So that’s it from us this week. I hope you enjoyed the podcast and managed to find some things to look at in the night sky this month. If you want to be here again next week, make sure you subscribe so you don’t miss any more episodes. And if you really like the show, why not leave us a review? It really does help us to reach more people so that they can enjoy the wonders of the night sky.
But to give a quick summary of what’s going on in the night sky this week, on 30 January in the morning, we have the moon next to the Pleiades, as well as Mercury reaching its point of greatest Western elongation. Then on 31 January, we have bright Mars and the Moon.
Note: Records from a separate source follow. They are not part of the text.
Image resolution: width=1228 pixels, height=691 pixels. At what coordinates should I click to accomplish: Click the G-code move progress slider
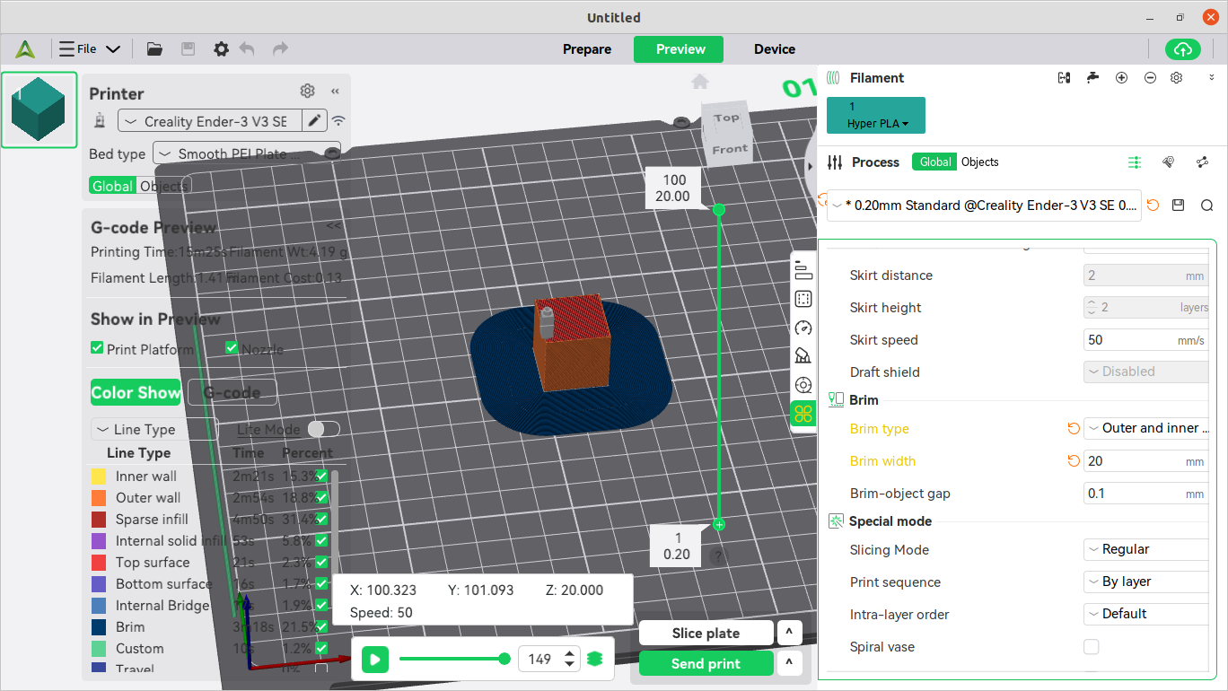[x=453, y=660]
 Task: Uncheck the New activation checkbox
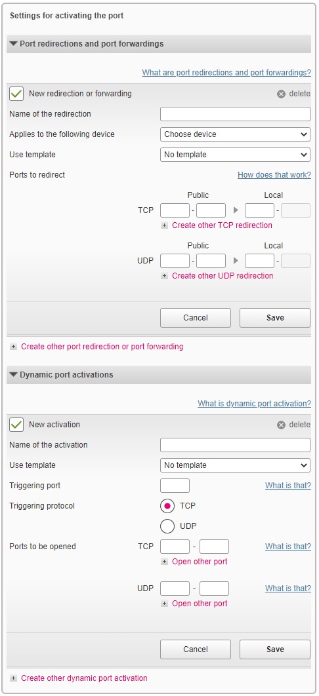(x=16, y=425)
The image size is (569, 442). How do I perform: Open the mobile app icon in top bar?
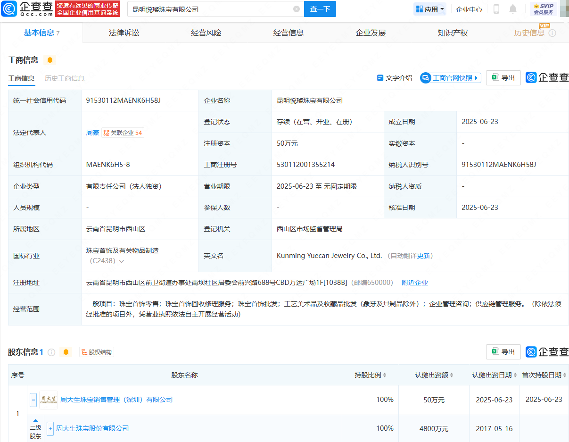(x=496, y=8)
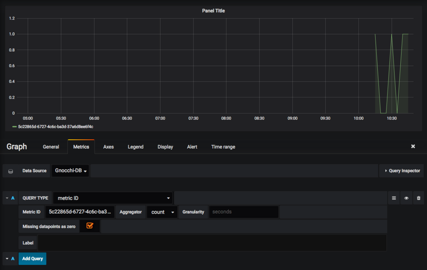
Task: Open the metric ID query type dropdown
Action: coord(113,198)
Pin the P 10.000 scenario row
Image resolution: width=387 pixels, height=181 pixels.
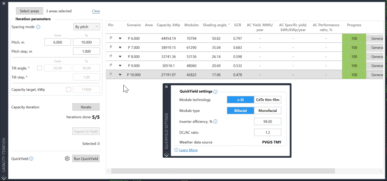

On 1 February, Comet E3 is going to enter Camelopardalis travelling through the dim constellation on about 5 to 6th is when it’s going to journey into Auriga and begin its slow fade away as it moves away from us. And finally, also on 5 February we are going to have the Full Moon, which is also going to be a micro moon as well as Mars and Aldebaran in conjunction. So lots to see in the night sky and I hope you manage to get out there and see some excellent observations. If you want to find out even more spectacular sites that will be gracing the night sky throughout the month, be sure to pick up a copy of BBC Sky at Night magazine, where we have a 16 page pull out sky guide with a full overview of everything worth looking out for. Whether you like to look at the moon, the planets, or the deep sky, whether you use binoculars, telescopes on either our sky guide has got you covered with the detailed star charts to help you track your way across the night sky. From all of us here at BBC Sky and Night Magazine. Goodbye.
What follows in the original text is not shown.